Tâche demandée A:
Dans les lignes affichées, de celle qui contient « You are a GUI » jusqu'à la dernière, bornes comprises, remplacez « screenshot » par « image » sans rien modifier d'autre. Recopiez uniquement ces lignes, sans les images.

Texte cité:

-=-=-

Pour les travaux neufs :
D’une part,
« L’opération est réalisée dans le cadre de la réglementation thermique ou du label mentionné à l’article P 3 du CCP.
L’architecte s’emploie, dans le cadre de son obligation de moyen, à mettre en œuvre les solutions architecturales et techniques pour obtenir les performances thermiques visées ci-dessus.
Les résultats de consommations théoriques, obtenus à partir des logiciels de calculs, ne peuvent en aucun cas engager la maîtrise d’œuvre sur des consommations réelles dans la mesure où, dans ces consommations réelles, sont incorporées des consommations qui ne sont pas intégrées dans les réglementations et modèles de calcul et sont sujettes au comportement des occupants et aux conditions climatiques qui peuvent s’écarter notablement de la moyenne.
Les éventuelles contraintes particulières formulées par le maître d’ouvrage ne pourront en aucun cas introduire un lien entre les performances théoriques et les consommations réelles. »

Et d’autre part,
la définition de la consommation conventionnelle d’un bâtiment figurant à l’Annexe 1 de l’arrêté du 11 octobre 2011 : « La consommation conventionnelle d’énergie primaire d’un bâtiment, au sens de la réglementation thermique, est un indicateur exprimé en kilowattheure d’énergie primaire par mètre carré et par an [kWhep/(m².an)].

Elle prend en compte uniquement les consommations de chauffage, de refroidissement, de production d’eau chaude sanitaire, d’éclairage, des auxiliaires de chauffage, de refroidissement, d’eau chaude sanitaire et de ventilation, déduction faite de la production d’électricité à demeure.

Elle est calculée selon les modalités définies par la méthode de calcul th-BCE 2012, en utilisant les données climatiques conventionnelles pour chaque zone climatique, et pour des conditions d’utilisation du bâtiment fixées, représentant des comportements moyens et s’appuyant sur des études statistiques. Les valeurs réelles de ces paramètres étant inconnues au moment de la réalisation du calcul réglementaire. Il peut apparaître des écarts entre les consommations réelles qui seront observées pendant l’utilisation du bâtiment et la consommation conventionnelle calculée. »

-=-=-

Données de pointage sur captures d'écran et documents:
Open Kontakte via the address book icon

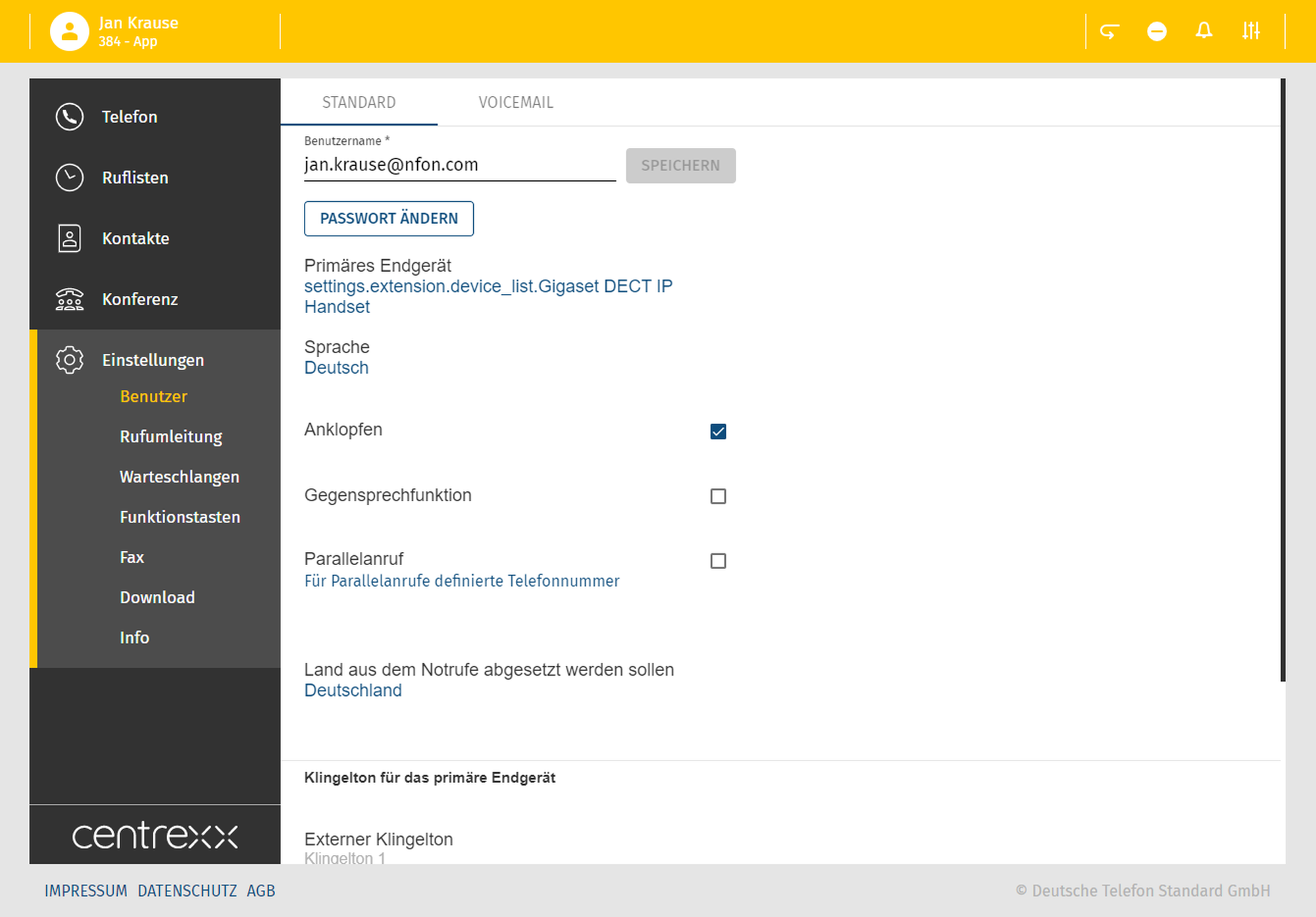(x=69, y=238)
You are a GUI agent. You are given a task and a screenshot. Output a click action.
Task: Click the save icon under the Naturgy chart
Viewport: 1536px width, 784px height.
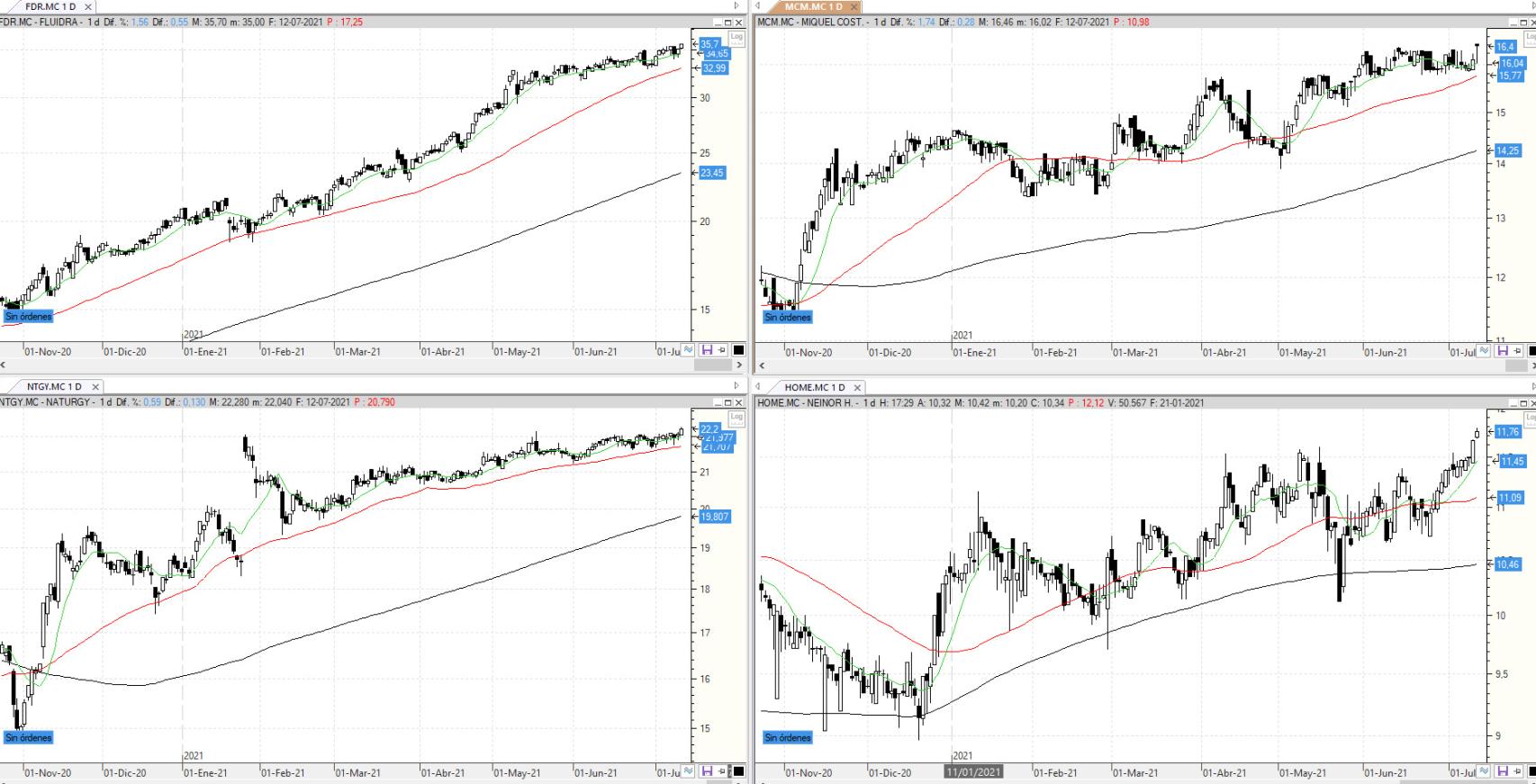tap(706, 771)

-=-=-

Tâche demandée B:
D'après le texte cité, en quelle unité la consommation conventionnelle d'énergie primaire d'un bâtiment est-elle exprimée ?

Réponse A:
You are a GUI agent. You are given a task and a image. Output a click action.
Task: Click the save icon under the Naturgy chart
Viewport: 1536px width, 784px height.
tap(706, 771)

Réponse B:
En kilowattheure d'énergie primaire par mètre carré et par an [kWhep/(m².an)].